Forschungsbasierter Ratgeber

Die erste Woche mit einer Abnehmspritze wie Wegovy oder Mounjaro fühlt sich oft weniger nach “Abnehmstart” an, sondern mehr nach “Hoffentlich wird mir im Meeting nicht schlecht.” an. Übelkeit, Müdigkeit oder Verdauungsprobleme gehören zu den häufigsten Nebenwirkungen von GLP-1-Medikamenten, besonders zu Beginn oder nach einer Dosiserhöhung.

Die gute Nachricht ist, dass diese Beschwerden in den meisten Fällen vorübergehend sind und sich mit guter Planung gut in den Berufsalltag integrieren lassen. Viele fragen sich trotzdem schnell: Muss ich meinem Arbeitgeber sagen, dass ich die Abnehmspritze nehme? Darf ich mich bei starken Nebenwirkungen krankmelden? Und was sage ich, wenn Kolleg:innen plötzlich nachfragen?

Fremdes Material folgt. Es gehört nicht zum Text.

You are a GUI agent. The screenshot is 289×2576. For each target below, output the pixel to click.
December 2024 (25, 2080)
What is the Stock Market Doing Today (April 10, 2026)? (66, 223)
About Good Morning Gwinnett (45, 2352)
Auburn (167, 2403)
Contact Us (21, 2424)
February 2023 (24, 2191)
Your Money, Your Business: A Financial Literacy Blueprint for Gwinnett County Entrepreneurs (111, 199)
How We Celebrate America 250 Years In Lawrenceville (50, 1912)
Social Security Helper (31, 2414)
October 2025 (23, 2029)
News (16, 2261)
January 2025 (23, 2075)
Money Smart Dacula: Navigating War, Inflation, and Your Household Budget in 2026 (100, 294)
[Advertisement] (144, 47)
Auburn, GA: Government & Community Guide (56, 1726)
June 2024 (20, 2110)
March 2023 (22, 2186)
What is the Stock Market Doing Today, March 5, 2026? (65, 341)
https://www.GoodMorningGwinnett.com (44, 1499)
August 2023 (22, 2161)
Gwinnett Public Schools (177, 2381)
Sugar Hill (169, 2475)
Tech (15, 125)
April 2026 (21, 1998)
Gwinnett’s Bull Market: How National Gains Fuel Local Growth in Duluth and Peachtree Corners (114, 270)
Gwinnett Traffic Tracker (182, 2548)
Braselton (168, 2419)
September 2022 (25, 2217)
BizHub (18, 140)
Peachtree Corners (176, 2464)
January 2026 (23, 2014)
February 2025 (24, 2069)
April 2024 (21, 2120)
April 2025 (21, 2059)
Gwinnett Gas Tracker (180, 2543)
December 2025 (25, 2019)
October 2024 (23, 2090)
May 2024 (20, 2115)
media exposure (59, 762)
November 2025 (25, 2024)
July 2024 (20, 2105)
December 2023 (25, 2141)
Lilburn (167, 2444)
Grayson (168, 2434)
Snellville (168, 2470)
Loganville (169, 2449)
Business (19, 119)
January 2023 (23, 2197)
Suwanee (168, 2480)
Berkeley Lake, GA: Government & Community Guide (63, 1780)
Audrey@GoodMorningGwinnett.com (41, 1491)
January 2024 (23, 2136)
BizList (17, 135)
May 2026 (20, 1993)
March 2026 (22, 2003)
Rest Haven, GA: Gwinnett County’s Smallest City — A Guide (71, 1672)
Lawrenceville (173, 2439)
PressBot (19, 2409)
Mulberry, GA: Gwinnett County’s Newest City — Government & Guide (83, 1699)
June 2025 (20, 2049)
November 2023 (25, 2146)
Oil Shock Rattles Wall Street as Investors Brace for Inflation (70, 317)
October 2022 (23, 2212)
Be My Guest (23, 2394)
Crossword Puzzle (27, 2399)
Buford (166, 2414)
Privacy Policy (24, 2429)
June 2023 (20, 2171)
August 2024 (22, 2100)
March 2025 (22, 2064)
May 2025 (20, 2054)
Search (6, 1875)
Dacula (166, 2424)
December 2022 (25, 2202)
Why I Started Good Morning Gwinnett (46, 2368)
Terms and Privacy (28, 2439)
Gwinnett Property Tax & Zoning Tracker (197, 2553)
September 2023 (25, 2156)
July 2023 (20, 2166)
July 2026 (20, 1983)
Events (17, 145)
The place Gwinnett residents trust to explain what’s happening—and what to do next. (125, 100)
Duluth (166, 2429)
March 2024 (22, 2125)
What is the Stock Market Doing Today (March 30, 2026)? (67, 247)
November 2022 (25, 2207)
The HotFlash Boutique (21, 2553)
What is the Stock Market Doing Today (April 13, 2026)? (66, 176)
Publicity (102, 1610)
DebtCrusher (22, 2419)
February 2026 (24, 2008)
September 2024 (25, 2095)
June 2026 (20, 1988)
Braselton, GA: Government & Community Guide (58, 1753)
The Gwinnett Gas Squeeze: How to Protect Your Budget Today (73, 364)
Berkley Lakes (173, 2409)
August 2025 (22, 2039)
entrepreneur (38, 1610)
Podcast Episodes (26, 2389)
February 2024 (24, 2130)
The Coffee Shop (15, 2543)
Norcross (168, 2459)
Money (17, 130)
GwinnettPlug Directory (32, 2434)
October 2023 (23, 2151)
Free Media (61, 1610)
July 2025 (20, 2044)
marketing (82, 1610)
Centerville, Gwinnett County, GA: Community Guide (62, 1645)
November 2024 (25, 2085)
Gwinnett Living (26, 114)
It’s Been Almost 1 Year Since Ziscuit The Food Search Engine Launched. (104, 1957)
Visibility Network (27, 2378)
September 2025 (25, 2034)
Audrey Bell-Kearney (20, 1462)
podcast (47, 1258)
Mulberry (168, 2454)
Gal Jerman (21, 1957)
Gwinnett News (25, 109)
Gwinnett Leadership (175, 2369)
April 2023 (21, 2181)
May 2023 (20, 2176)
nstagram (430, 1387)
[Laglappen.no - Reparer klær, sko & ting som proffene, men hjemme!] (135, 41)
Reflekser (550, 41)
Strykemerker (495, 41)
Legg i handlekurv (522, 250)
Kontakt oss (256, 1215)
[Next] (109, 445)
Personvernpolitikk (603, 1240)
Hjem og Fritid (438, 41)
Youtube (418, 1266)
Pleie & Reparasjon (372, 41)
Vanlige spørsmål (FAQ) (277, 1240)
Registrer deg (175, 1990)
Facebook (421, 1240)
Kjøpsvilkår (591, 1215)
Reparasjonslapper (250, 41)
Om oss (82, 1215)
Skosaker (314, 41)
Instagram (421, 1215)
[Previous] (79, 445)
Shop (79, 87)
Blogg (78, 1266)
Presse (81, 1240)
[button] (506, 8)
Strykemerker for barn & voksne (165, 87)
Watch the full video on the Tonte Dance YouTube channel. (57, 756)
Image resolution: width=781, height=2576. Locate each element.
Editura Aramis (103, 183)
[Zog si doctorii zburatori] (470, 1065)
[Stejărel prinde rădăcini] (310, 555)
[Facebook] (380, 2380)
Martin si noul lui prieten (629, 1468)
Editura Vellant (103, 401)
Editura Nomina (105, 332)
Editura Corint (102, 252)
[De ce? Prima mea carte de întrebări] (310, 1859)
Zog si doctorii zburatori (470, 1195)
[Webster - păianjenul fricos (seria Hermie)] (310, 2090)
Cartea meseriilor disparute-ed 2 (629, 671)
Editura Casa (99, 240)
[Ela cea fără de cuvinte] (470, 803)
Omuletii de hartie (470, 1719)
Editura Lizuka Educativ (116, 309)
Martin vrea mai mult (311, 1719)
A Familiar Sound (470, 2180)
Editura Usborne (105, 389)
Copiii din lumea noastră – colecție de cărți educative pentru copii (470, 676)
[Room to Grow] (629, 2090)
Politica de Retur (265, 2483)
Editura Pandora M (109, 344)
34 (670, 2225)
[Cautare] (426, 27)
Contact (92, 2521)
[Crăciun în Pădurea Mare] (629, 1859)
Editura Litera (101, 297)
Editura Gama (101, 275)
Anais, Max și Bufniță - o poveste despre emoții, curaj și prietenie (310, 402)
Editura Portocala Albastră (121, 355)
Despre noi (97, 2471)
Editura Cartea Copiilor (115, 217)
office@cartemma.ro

Nein, Du musst Deine Behandlung nicht offenlegen. Mit dem richtigen Spritzentag, etwas Vorbereitung und ärztlicher Begleitung lässt sich die GLP-1-Therapie überwiegend diskret und stressfrei mit Deinem Job vereinbaren. 

Dieser Ratgeber zeigt Dir konkret, wie Du Abnehmspritze und Arbeit besser organisieren kannst. Diskret, praktisch und ohne unnötigen Stress.

Was in den ersten Wochen wirklich passieren kann

Die häufigsten Nebenwirkungen von Wegovy, Mounjaro und anderen GLP-1-Medikamenten treten meist zu Beginn der Therapie, besonders in den ersten Wochen oder nach einer Dosiserhöhung, auf. Das kann den Berufsalltag spürbar beeinflussen, ist aber in den meisten Fällen nur vorübergehend. 

Montagmorgen, der Kalender ist voll, das erste Meeting startet um 9 Uhr und genau dann merkst Du das flaue Gefühl. Nicht dramatisch, aber unangenehm. So beschreiben viele den Start mit der Abnehmspritze. 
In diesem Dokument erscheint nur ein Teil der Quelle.